---- ENTRIES SHOWN

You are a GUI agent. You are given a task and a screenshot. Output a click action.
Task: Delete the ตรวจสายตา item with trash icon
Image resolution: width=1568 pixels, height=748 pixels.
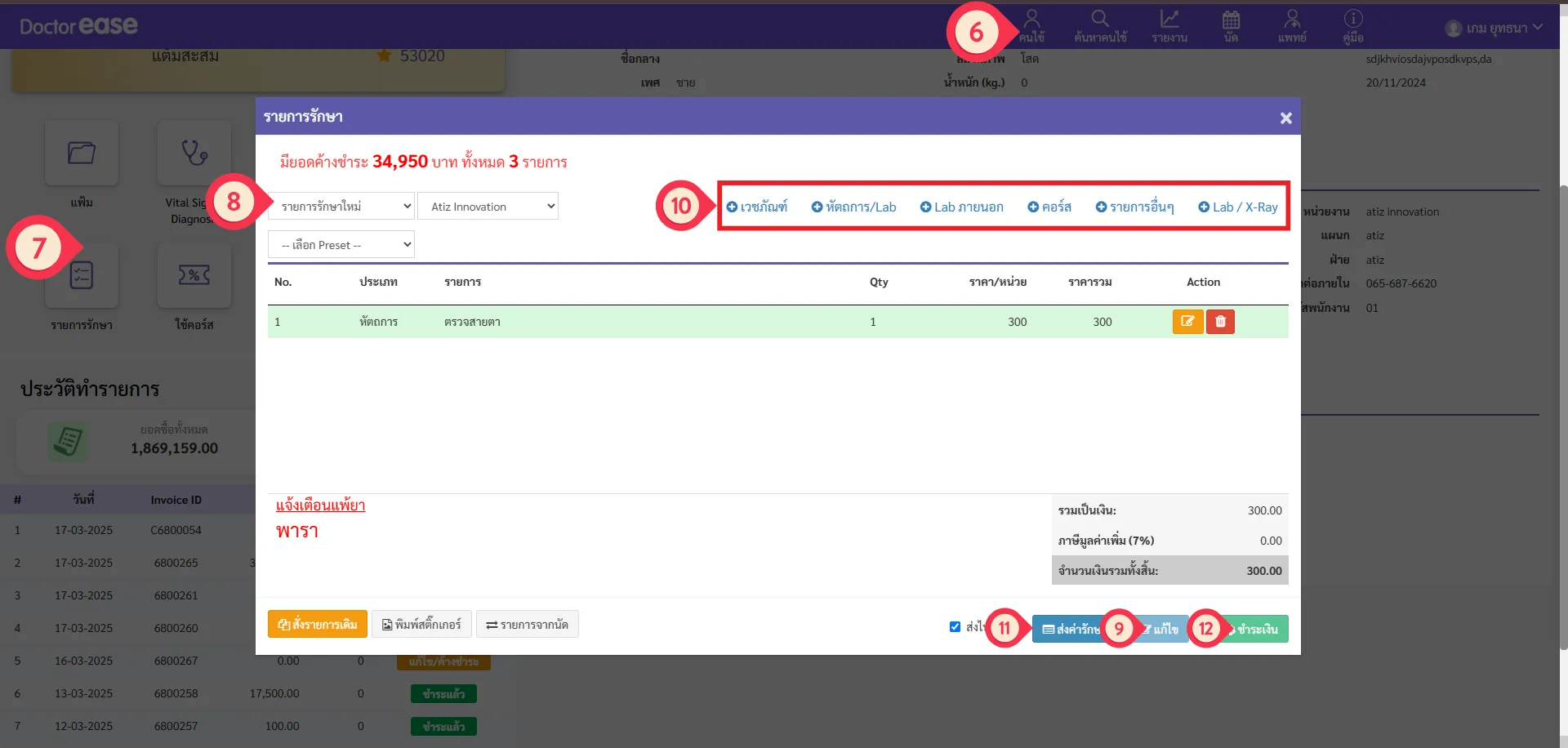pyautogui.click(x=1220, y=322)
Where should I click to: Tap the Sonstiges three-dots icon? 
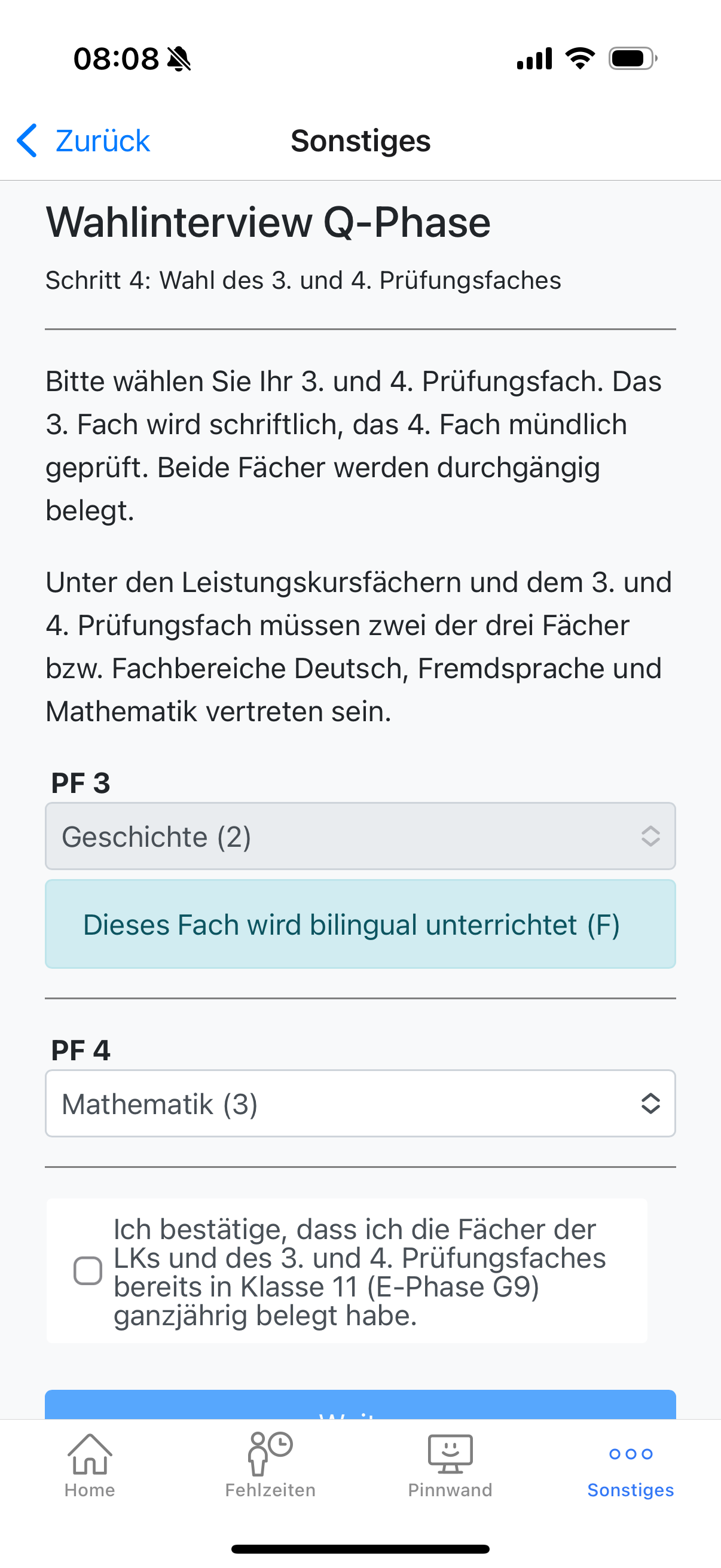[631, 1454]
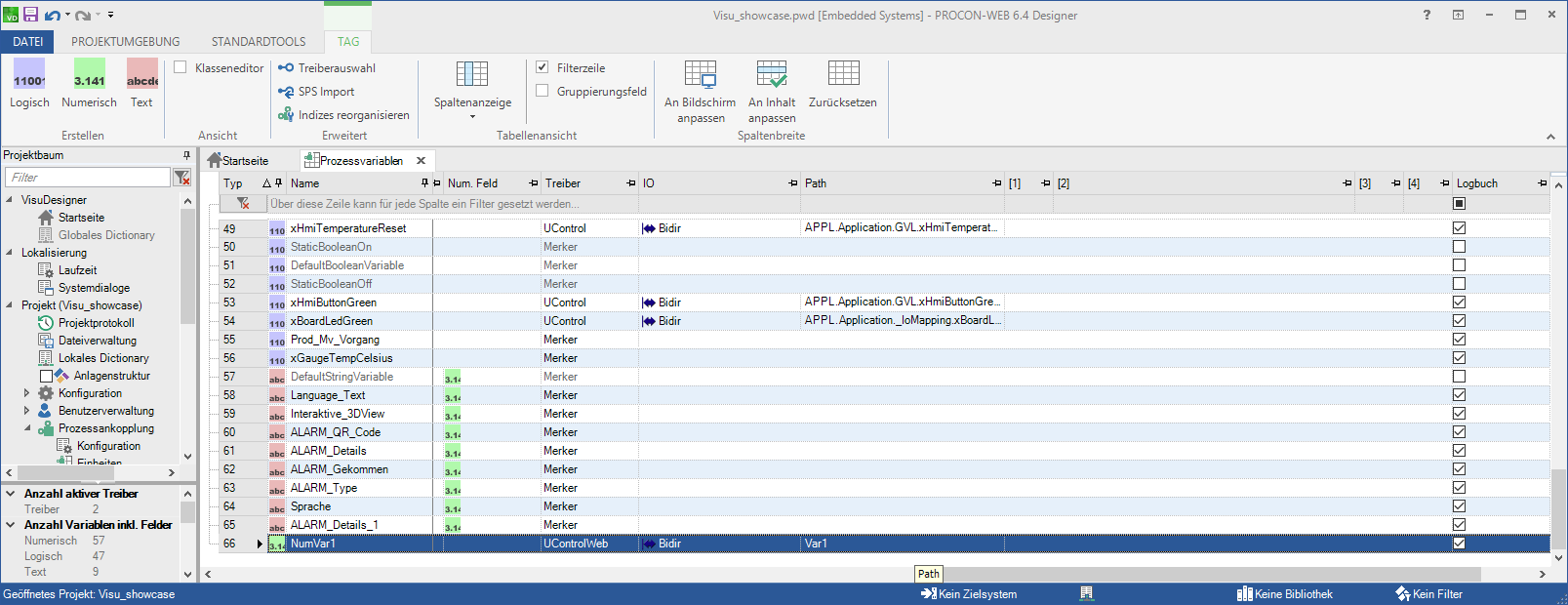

--------

[THE TASK] Recast every line of the data above as a Markdown table with the columns Row and Line, numbering the rows and skipping blank lines. Leave the pictures out of the table.

[FULL ANSWER]
| Row | Line |
|---|---|
| 1 | You are a GUI agent. You are given a task and a screenshot. Output a click action. |
| 2 | Task: Delete the ตรวจสายตา item with trash icon |
| 3 | Image resolution: width=1568 pixels, height=748 pixels. |
| 4 | pyautogui.click(x=1220, y=322) |
| 5 | Where should I click to: Tap the Sonstiges three-dots icon?  |
| 6 | [631, 1454] |